Dieser Verfahrensmangel ist auch wesentlich i.S.d. § 159 Abs. 1 Nr. 2 SGG, denn die Entscheidung des SG kann auf ihm beruhen.
Der von der Klägerin geltend gemachte Kostenerstattungsanspruch ist nach dem Ergebnis der noch durchzuführenden Ermittlungen möglicherweise begründet und nicht aus anderen Gründen ausgeschlossen. Rechtsgrundlage dieses Anspruchs kann allein § 13 Abs. 3 Satz 1 2. Alt. SGB V sein. Danach sind, wenn die Krankenkasse eine Leistung zu Unrecht abgelehnt und dadurch Versicherten für die selbstbeschaffte Leistung Kosten entstanden sind, diese von der Krankenkasse in der entstandenen Höhe zu erstatten, soweit die Leistung notwendig war. Entgegen der Auffassung der Beklagten sind die streitigen Kosten durch ihre Ablehnung entstanden. Das insoweit erforderliche Kausalverhältnis zwischen Entstehung der Aufwendungen und der Leistungsablehnung seitens der Krankenkasse ist nicht erst dann gegeben, wenn das Widerspruchsverfahren abgeschlossen ist. Die in diese Richtung geführte Diskussion (vgl. BSG Urt. vom 06.02.1997 – 3 RK 9/96 – = USK 97 112) hat in der jüngeren Rechtsprechung keine Bestätigung gefunden (vgl. BSG SozR 3-2500 § 13 Nr. 11, S. 56; 22, 106; SozR 4-2500 § 135 Nr. 1 S. 3; vgl. auch Wagner in Krauskopf, Soziale Krankenversicherung und Pflegeversicherung – Kommentar – Rdn. 28 zu § 13 SGB V). Jedenfalls die Ablehnung durch einen (förmlichen oder nicht förmlichen) Bescheid ist ausreichend, um die Entstehung der Kosten als Folge der Ablehnungsentscheidung anzusehen. Auch die infolge einer nicht förmlichen, aber endgültigen Verweigerung der Einstandspflicht erfolgte Selbstbeschaffung der Leistung durch den Versicherten ist durch das Verhalten der Krankenkasse bedingt. Die Beklagte hat ihre Einstandspflicht aber bereits mit dem Schreiben vom 04.07.2002 eindeutig verneint und damit vor Durchführung des operativen Eingriffs am 16.07.2002, dessen Kosten im Streit stehen.
Im Hinblick auf den Umfang der noch durchzuführenden Ermittlungen sieht es der Senat auch zur Erhaltung der Instanzen für die Beteiligten sowie unter Berücksichtigung der Kürze des Berufungsverfahrens als angemessen an, den Rechtsstreit an das SG zurückzuverweisen.
Dieses wird auch über die Kosten des Berufungsverfahrens zu entscheiden haben.
Gründe für die Zulassung der Revision liegen nicht vor (§ 160 Abs. 2 SGG).

----------

Verständnisfragen:
- A) An welchem Tag wurde laut dem Textauszug der operative Eingriff durchgeführt, dessen Kosten im Streit stehen?
- B) Schreiben Sie aus dem Textauszug die Passage von „Dieses wird auch“ bis einschließlich „Abs. 2 SGG).“ wortgetreu ab.

Eingabedaten:

----------

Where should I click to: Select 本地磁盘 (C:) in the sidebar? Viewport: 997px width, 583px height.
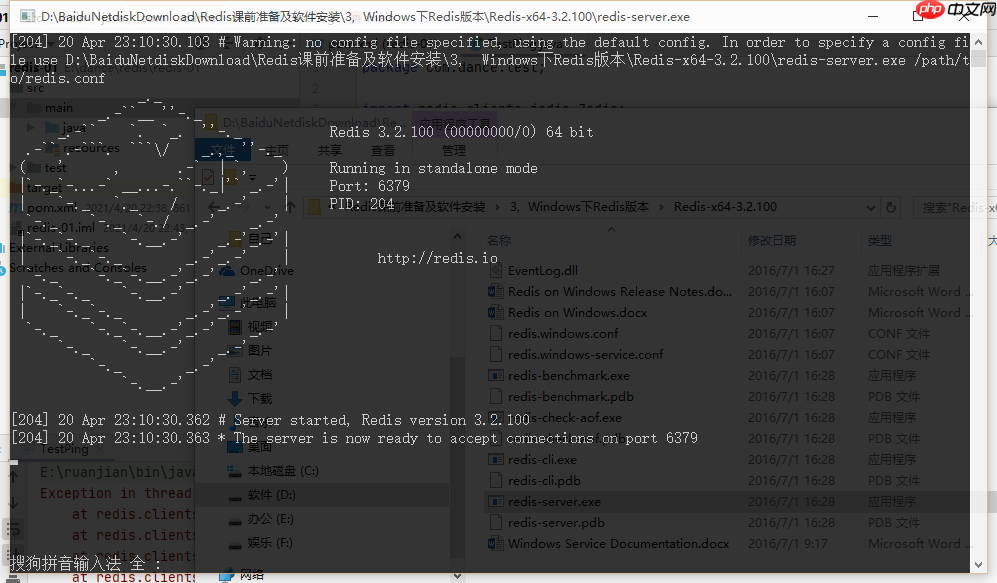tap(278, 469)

----------

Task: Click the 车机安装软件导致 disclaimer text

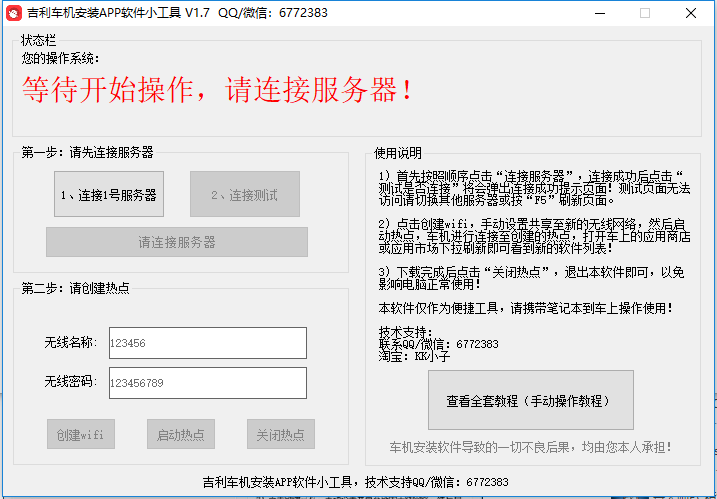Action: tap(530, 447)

----------

Antworten je Aufgabe:
- A) Am 16.07.2002.

- B)
Dieses wird auch über die Kosten des Berufungsverfahrens zu entscheiden haben.
Gründe für die Zulassung der Revision liegen nicht vor (§ 160 Abs. 2 SGG).